▶ **ACTIVITY**
After finding the line with "Disable 'Bei Gewinn schließen' toggle" in the entries below, copy that line and each one after it exactly, through the last line, and omit pictures.

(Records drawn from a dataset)
● ● ● ● ● ● ●

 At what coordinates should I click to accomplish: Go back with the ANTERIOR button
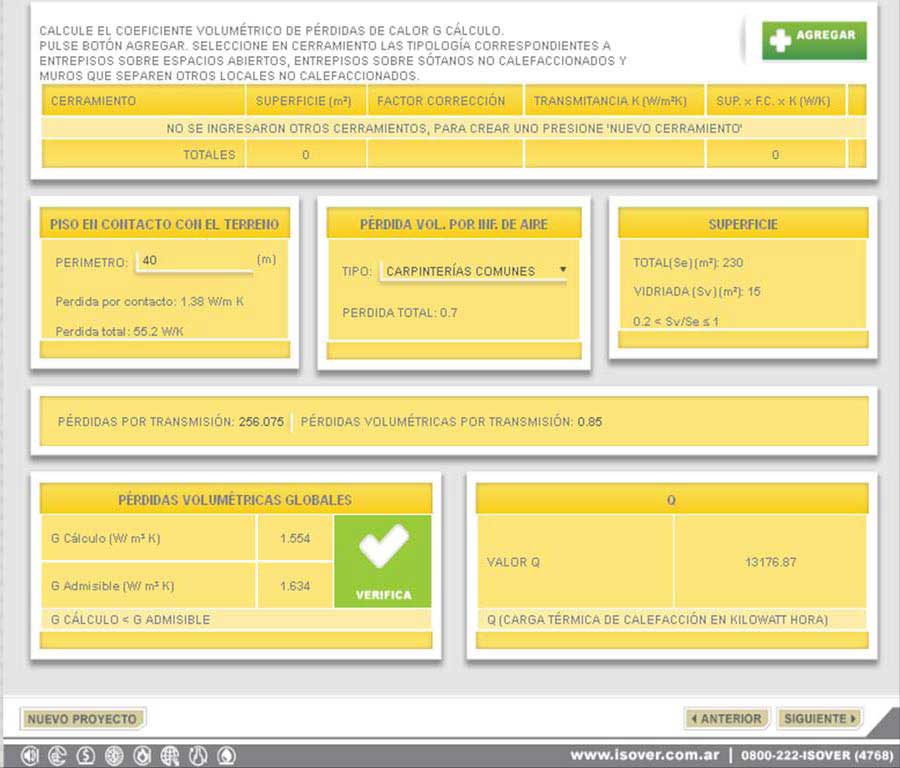point(727,719)
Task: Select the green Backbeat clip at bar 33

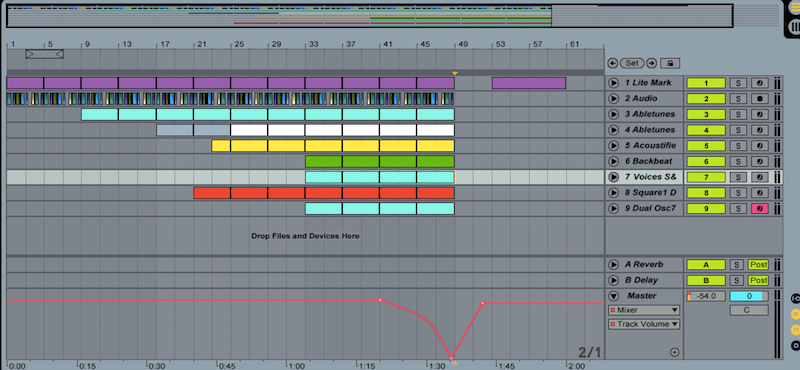Action: 323,162
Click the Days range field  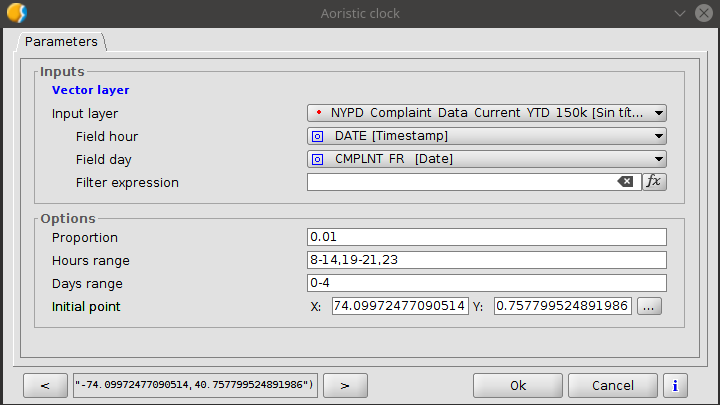pos(486,283)
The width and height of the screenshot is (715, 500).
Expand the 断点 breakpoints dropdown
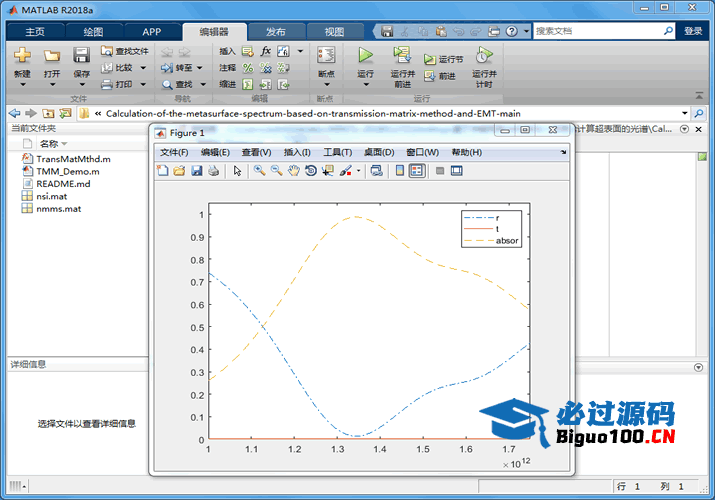(326, 74)
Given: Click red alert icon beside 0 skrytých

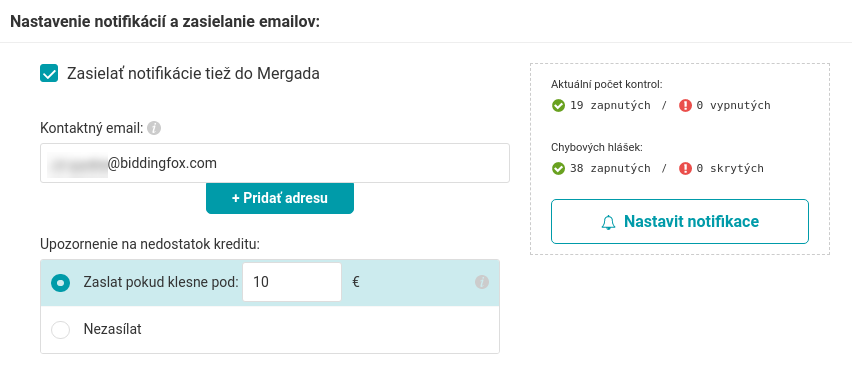Looking at the screenshot, I should [685, 169].
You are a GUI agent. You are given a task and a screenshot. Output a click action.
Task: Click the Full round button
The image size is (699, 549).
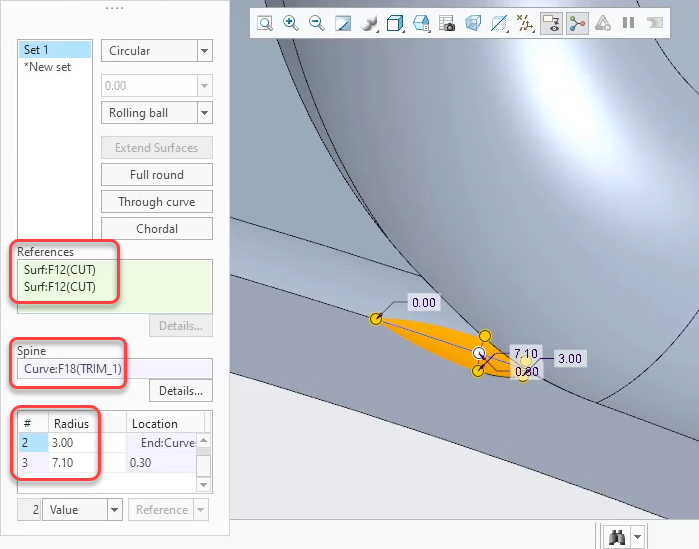click(x=156, y=175)
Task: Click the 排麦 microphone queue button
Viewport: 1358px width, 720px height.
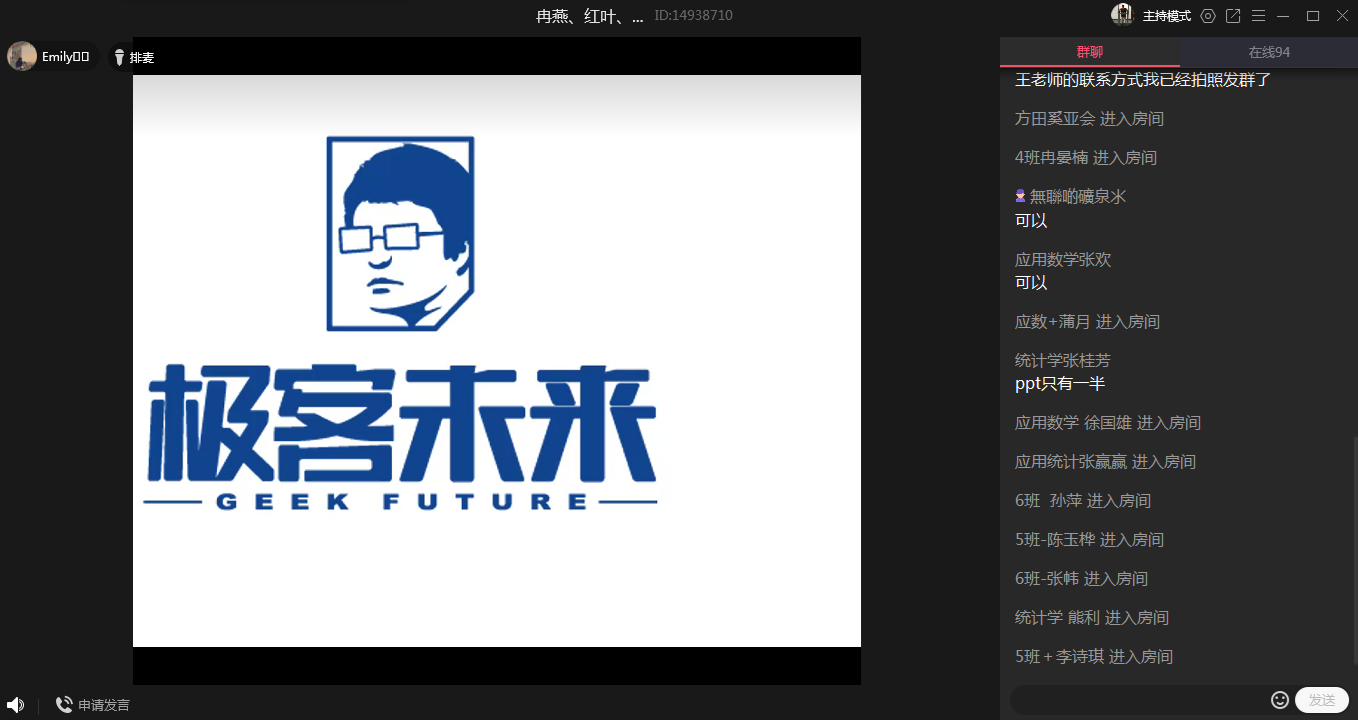Action: pos(133,58)
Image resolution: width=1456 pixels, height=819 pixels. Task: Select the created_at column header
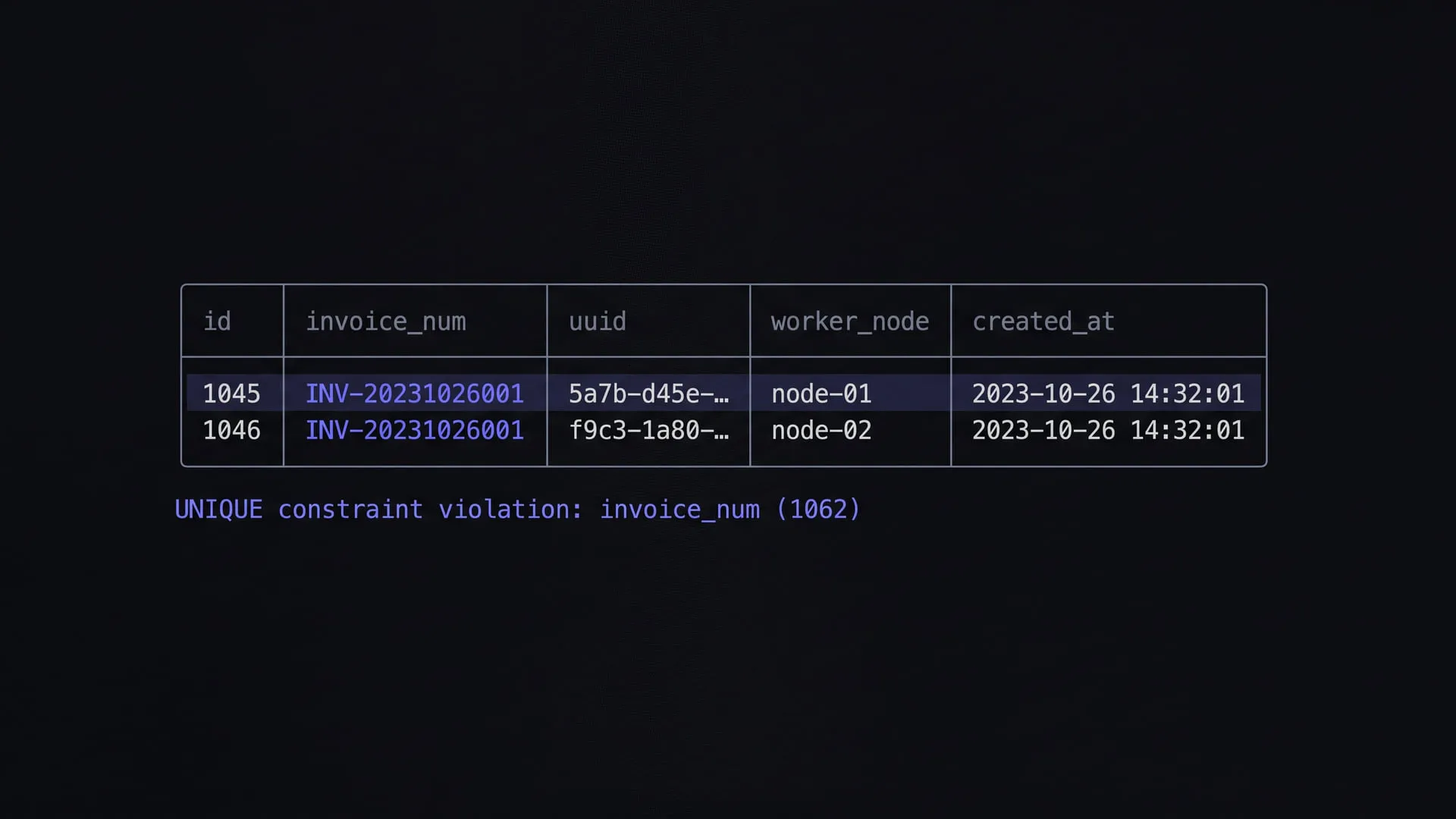click(x=1043, y=322)
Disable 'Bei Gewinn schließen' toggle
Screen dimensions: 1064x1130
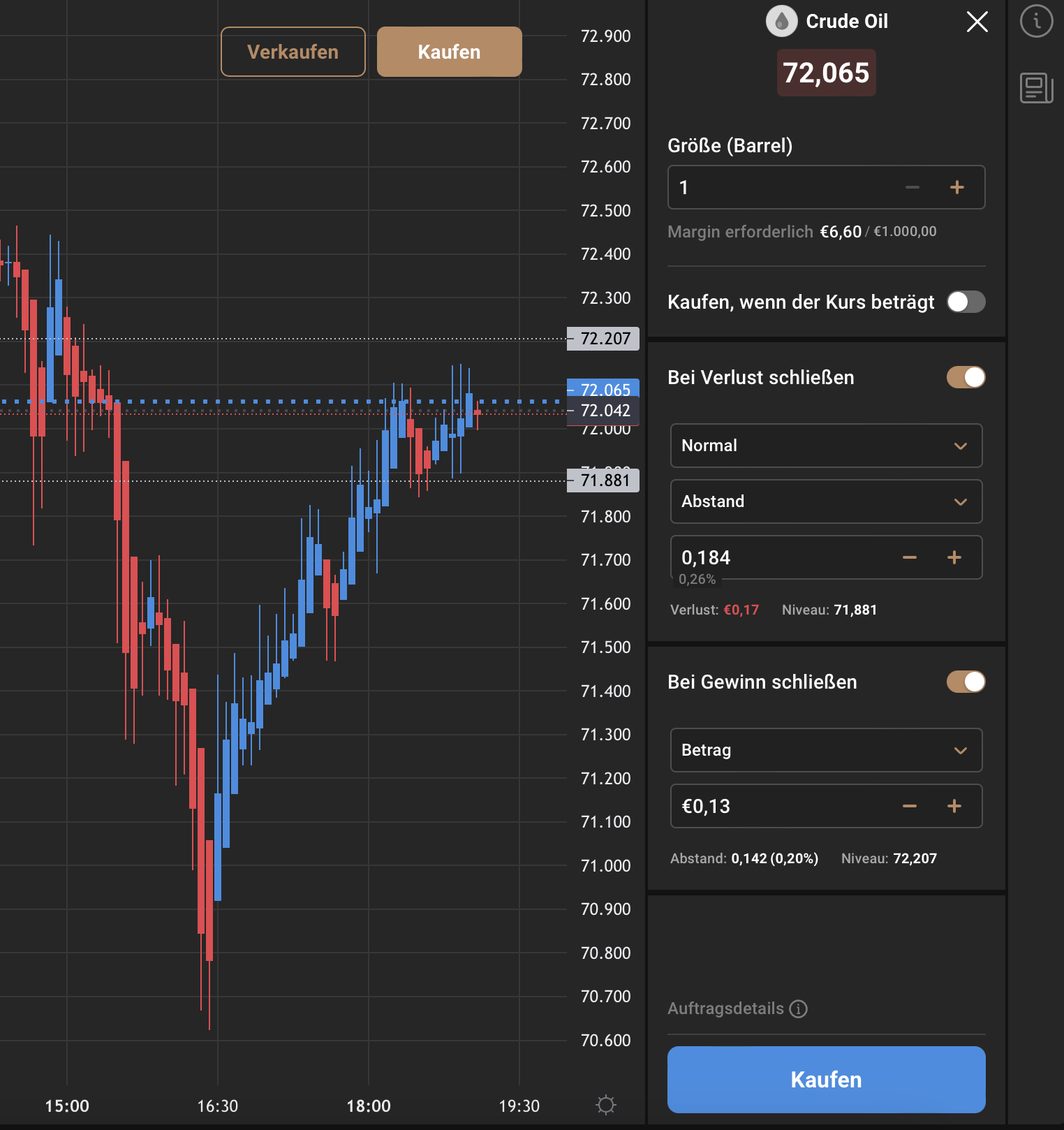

● ● ● ● ● ● ●

▶ **WRITTEN SOLUTION**
Disable 'Bei Gewinn schließen' toggle
Screen dimensions: 1064x1130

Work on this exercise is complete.